O yıl 1994’tü; gerçekten de iyi bir yıldı. Ocak ayında Devlet Konseyi dış ticaret reformunu daha da ileri taşımak için bir belge yayımlamıştı. Mayıs’ta dış ticaret yasası tasarısı onaylandı, dış ticaret tamamen serbest bırakıldı, adil rekabet teşvik edildi ve gümrük vergileri büyük oranda düşürüldü. Sonraki birkaç yıl boyunca siparişler her yıl katlanarak arttı. Liman kentine yakın olan bu küçük kasabaya sayısız göçmen işçi akın etti; ilkel fabrikalarda üç vardiya çalıştılar, her biri adeta birer makine gibi inanılmaz bir hızla ellerini kullanıyordu. Üretim hattı birbiri ardına uzatıldı, bir kez çalışmaya başladığında sanki asla durmayacakmış gibi geliyordu.

Tabii bunların hepsini o ancak büyüyünce öğrendi. O zamanlar sadece annesinin giderek daha meşgul hale geldiğini, onu sürekli büyükannesinin evine bıraktığını, kendisinin de neredeyse fabrikanın içinde uyuduğunu fark edebiliyordu. Sonra biraz paraları olunca, başkalarını örnek alarak onu Amerika’ya okumaya gönderdi.

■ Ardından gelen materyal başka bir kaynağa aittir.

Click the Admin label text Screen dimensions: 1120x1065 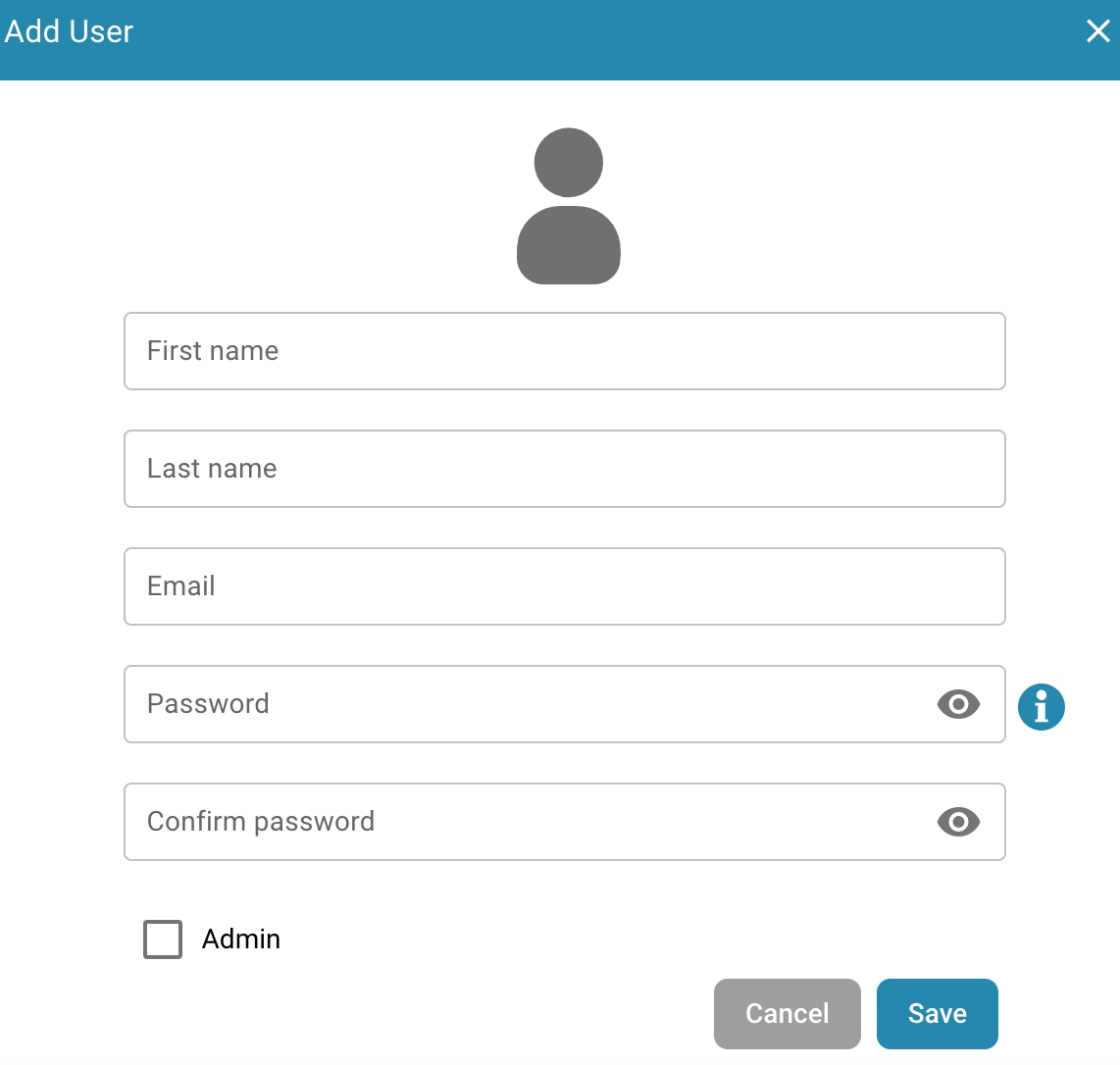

O günden bugüne kadar, annesine pek de yardımcı olduğu söylenemezdi. Sadece uslu uslu onun zorlukla kazandığı parayı harcadı. Annesinin çevresindeki insanlara göre o, iyi okuyan ve yoldan çıkmamış bir çocuktu; kötü alışkanlığı olmadığı gibi, alkol bile içmiyordu. Annesi ondan söz ederken her zaman yüzünde güller açardı.

Bazen fabrikayla ilgili meseleler yüzünden ya da Gam Kunliang yüzünden annesiyle tartıştığı da olurdu.

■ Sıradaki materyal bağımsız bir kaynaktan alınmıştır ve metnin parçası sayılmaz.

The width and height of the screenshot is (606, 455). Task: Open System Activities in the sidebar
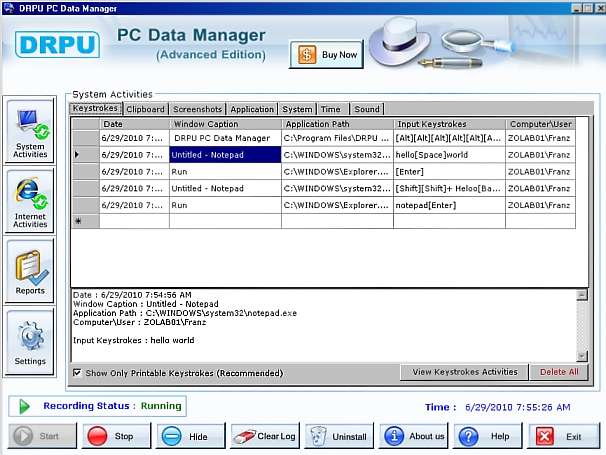pos(30,131)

Ama her tartışmadan sonra kendi kendine hep aynı sonuca varırdı: Annesiyle kıyaslandığında, kendisi aslında bir hiçti; ona nasıl yapması gerektiğini söylemeye ne hakkı vardı ki?

Bu sırada, Manhattan'a geri dönen Ding Zhitong ise sanki cennet gibi bir yerden dönmüş gibiydi; dağda bir gün geçmişti ama dışarıda sanki bin yıl geçmişti...

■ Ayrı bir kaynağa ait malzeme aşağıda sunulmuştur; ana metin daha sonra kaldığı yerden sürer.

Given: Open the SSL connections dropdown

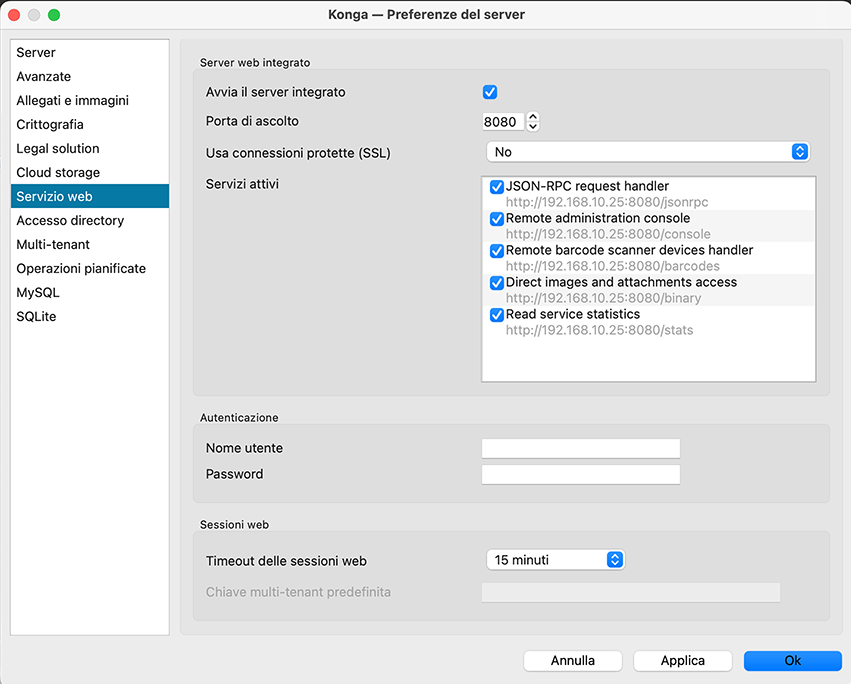Looking at the screenshot, I should coord(647,152).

Tam da o pazar günü, 16 Mart 2008’de JPMorgan Chase, Bear Stearns’ü hisse başına 2 dolara satın aldığını açıkladı. Göz açıp kapayıncaya kadar, yatırım bankacılığı dünyasının ilk beşinden geriye sadece dört banka kalmıştı.

Pazartesi günü, yani 17 Mart 2008’de, L Bankası'nın hisseleri de bir anda çakıldı; neredeyse bir günde yarı yarıya değer kaybetti. Seans sonunda biraz toparlansa da piyasada panik başlamıştı. Herkes tarih yazılmasına bir kez daha tanıklık mı edeceğiz diye düşünüyordu.